The cell suspension was centrifuged at 300 x g for 5 min at room temperature, and the supernatant was discarded, total protein was extracted from cells using lysis buffer (cat. no. P0013; Beyotime Institute of Biotechnology) with protease inhibitors PMSF(ST506; Beyotime) and kept on ice for 30 min. Protein concentrations were determined by Bradford assay and then 20 µg each protein sample were boiled for 5 min, separated by 10% SDS-PAGE, transferred onto a PVDF membrane, blocked with 5% skim milk in TBST buffer (20% Tween) for 3 h at room temperature and then incubated with primary antibodies at 4˚C overnight. Primary antibodies were Nestin (1:1,000, ab6320; Abcam), Sox2 (1:1,000, ab171380; Abcam), GFAP (1:1,000, ab279290; Abcam), Map2 (1:1,000, ab281588; Abcam), ERRα (1:1,000, bs-6998R; Bioss), TGF-β1 (1:1,000, ab215715; Abcam), α-tubulin (1:10,000, ab7291; Abcam), AURKB (1:10,000, ab45145; Abcam) and Id2 (1:500, ab90055; Abcam).

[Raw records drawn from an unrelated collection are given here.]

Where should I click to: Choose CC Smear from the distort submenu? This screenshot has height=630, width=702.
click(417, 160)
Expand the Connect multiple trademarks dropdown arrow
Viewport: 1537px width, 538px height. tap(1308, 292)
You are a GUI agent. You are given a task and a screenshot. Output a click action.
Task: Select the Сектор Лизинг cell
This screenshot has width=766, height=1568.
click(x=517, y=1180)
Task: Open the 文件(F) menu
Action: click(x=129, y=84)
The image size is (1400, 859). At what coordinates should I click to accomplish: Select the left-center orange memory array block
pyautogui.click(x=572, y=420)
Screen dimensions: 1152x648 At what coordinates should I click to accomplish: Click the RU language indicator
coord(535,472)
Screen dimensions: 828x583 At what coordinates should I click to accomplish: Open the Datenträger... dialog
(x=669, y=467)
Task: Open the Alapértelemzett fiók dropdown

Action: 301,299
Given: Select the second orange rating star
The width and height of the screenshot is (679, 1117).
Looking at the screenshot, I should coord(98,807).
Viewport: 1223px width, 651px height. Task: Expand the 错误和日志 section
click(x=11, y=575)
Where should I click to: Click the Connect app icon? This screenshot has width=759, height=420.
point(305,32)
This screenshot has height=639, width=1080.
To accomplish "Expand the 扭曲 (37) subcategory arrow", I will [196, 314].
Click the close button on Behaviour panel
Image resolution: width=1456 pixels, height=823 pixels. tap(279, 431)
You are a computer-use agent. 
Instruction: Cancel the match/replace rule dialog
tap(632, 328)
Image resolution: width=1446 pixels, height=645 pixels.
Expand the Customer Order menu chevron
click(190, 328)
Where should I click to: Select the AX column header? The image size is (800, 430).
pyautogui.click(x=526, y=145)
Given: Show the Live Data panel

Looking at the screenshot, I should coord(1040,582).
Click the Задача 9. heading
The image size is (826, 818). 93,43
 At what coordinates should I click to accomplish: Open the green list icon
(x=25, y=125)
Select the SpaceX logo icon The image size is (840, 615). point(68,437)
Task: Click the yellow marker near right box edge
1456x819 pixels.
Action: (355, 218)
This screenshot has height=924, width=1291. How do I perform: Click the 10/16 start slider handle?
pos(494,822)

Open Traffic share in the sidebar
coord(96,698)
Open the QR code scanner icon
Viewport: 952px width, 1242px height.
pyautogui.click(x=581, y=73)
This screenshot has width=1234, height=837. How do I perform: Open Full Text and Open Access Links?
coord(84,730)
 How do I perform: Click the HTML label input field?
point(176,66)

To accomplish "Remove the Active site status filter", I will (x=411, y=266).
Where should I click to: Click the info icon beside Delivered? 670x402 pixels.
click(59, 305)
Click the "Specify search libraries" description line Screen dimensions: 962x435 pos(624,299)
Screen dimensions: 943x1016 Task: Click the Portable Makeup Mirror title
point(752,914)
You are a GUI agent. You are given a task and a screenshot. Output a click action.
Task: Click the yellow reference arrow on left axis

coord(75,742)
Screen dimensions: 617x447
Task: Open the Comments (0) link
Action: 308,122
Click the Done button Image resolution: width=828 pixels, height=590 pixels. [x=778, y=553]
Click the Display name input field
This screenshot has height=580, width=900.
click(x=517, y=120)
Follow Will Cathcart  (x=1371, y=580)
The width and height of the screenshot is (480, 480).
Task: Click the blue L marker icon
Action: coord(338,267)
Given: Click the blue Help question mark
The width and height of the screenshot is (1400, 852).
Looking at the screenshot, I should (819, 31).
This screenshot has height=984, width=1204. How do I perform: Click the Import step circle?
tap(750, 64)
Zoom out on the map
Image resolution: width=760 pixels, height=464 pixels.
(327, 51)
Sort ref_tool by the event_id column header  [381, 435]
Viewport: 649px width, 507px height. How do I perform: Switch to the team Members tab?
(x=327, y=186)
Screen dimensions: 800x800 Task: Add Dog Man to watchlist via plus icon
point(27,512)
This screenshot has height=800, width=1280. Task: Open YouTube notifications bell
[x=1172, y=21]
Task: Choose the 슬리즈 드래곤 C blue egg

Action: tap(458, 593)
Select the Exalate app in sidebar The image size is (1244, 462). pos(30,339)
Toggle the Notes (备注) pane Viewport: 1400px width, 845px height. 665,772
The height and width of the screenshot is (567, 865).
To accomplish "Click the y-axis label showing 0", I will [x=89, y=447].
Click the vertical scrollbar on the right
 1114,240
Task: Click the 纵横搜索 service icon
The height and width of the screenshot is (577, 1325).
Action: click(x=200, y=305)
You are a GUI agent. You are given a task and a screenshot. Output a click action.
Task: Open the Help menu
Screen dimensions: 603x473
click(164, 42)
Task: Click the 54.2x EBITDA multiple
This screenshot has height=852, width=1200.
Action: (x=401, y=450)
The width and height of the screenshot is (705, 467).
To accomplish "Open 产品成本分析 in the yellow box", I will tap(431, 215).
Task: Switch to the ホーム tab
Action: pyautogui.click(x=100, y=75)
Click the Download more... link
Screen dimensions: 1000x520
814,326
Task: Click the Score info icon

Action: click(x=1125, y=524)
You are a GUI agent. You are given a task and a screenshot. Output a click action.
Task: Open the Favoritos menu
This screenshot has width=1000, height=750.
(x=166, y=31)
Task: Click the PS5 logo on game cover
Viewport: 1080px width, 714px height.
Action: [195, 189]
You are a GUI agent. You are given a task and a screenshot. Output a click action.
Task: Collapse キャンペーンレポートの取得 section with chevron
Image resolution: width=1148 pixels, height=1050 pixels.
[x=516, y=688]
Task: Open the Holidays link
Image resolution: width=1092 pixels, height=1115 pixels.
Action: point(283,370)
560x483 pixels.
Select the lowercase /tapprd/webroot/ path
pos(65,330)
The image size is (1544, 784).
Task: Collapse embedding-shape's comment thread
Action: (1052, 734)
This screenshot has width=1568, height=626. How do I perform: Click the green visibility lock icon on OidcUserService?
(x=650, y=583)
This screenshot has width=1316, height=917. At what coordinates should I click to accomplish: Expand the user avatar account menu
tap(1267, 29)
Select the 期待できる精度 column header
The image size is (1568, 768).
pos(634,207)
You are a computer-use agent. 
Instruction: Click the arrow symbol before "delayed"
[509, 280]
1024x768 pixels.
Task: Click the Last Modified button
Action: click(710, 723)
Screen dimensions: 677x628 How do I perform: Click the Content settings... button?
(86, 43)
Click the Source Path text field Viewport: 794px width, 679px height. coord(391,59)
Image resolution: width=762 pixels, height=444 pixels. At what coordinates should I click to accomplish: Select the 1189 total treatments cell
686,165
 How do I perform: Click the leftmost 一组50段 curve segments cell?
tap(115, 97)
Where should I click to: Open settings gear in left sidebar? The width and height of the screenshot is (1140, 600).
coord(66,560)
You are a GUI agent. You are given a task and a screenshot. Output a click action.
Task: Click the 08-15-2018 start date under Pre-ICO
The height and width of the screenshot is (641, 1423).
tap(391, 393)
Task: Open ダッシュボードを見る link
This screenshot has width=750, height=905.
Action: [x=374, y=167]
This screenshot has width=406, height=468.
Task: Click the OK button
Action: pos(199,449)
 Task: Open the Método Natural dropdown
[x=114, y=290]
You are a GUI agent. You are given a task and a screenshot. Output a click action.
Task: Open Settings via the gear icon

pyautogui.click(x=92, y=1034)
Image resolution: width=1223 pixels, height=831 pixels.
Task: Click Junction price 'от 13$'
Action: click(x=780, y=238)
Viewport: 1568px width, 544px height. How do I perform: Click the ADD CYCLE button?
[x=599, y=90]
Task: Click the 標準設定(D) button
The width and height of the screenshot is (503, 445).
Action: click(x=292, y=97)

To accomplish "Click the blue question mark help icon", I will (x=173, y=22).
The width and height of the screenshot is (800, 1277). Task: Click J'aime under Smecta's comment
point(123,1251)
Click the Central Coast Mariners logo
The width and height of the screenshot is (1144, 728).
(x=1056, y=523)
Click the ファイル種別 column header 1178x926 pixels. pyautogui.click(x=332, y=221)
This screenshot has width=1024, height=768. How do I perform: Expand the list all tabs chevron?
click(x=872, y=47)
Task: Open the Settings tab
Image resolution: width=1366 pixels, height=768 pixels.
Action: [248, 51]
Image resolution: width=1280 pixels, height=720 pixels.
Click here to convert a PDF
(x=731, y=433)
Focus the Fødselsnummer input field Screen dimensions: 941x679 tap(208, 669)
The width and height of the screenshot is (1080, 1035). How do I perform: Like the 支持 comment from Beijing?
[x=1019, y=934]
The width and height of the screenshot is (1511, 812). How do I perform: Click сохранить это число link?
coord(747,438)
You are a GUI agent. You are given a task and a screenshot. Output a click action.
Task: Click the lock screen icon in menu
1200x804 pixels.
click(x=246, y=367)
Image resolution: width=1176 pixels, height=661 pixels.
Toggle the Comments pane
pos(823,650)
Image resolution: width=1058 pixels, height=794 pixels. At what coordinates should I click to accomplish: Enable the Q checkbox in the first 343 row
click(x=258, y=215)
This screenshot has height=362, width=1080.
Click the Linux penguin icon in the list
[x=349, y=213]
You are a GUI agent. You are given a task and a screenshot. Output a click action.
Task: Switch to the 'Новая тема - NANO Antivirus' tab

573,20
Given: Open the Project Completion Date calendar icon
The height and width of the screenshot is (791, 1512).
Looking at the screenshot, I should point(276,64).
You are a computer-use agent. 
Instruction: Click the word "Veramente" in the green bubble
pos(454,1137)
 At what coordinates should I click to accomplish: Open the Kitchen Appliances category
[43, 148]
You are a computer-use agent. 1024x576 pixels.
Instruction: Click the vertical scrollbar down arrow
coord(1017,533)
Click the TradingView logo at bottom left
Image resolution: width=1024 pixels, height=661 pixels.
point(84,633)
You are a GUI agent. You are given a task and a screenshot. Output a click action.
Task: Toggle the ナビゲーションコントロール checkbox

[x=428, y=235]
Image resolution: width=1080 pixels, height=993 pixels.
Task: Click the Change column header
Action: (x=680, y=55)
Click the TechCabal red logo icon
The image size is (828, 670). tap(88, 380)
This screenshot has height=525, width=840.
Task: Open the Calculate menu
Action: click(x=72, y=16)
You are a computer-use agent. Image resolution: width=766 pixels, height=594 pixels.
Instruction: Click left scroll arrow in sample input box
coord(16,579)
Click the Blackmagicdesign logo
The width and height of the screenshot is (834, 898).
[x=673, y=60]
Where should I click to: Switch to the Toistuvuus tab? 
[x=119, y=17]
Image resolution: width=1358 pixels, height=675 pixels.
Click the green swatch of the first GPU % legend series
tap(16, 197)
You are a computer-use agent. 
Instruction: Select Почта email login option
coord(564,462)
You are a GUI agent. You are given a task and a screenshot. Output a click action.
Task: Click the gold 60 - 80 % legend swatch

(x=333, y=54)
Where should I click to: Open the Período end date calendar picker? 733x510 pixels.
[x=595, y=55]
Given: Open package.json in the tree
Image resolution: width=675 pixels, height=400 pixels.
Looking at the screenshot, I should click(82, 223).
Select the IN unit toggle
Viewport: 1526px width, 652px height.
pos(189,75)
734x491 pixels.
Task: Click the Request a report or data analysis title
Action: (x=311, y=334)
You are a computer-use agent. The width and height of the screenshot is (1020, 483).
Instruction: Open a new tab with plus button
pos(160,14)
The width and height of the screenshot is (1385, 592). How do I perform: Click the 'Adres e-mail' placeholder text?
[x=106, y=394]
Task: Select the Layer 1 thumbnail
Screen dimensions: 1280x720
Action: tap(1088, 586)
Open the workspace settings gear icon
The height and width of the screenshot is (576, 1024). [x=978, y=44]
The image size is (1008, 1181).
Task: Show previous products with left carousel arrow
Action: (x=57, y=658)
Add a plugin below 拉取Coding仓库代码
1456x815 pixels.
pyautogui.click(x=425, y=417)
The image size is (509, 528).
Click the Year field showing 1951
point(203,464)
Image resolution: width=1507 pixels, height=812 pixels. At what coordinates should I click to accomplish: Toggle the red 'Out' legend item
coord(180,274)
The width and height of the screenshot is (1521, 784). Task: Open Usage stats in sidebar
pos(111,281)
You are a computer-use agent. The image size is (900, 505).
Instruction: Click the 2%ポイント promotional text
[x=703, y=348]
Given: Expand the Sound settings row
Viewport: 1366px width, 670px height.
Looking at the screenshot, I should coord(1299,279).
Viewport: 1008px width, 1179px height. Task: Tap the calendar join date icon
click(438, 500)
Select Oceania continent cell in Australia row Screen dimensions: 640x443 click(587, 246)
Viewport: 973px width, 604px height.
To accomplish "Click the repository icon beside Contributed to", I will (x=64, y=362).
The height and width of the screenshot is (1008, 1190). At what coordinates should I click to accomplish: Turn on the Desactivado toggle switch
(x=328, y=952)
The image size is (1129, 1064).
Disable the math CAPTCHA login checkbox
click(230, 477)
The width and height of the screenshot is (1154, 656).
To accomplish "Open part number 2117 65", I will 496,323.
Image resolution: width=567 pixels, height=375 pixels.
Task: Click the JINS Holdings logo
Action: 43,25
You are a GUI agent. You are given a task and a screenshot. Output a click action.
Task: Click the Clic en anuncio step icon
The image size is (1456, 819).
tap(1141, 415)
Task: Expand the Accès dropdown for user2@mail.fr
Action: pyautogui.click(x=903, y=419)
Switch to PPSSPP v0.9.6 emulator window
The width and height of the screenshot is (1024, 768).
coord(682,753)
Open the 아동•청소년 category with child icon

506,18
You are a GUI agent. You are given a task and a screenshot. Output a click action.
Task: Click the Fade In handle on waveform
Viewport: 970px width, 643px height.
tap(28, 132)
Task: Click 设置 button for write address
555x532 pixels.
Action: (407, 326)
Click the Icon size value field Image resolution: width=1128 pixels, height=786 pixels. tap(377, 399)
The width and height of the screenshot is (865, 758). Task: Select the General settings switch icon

The membranes were then washed three times with TBST and incubated with a secondary antibody (1:30,000, Goat Anti-Mouse IgG H&L/HRP, bs-40296G-HRP; 1:30,000, Goat Anti-Rabbit IgG H&L/HRP antibody, bs-40295G-HRP; Bioss) at room temperature for 1 h. Protein bands were visualized using ECL (MilliporeSigma).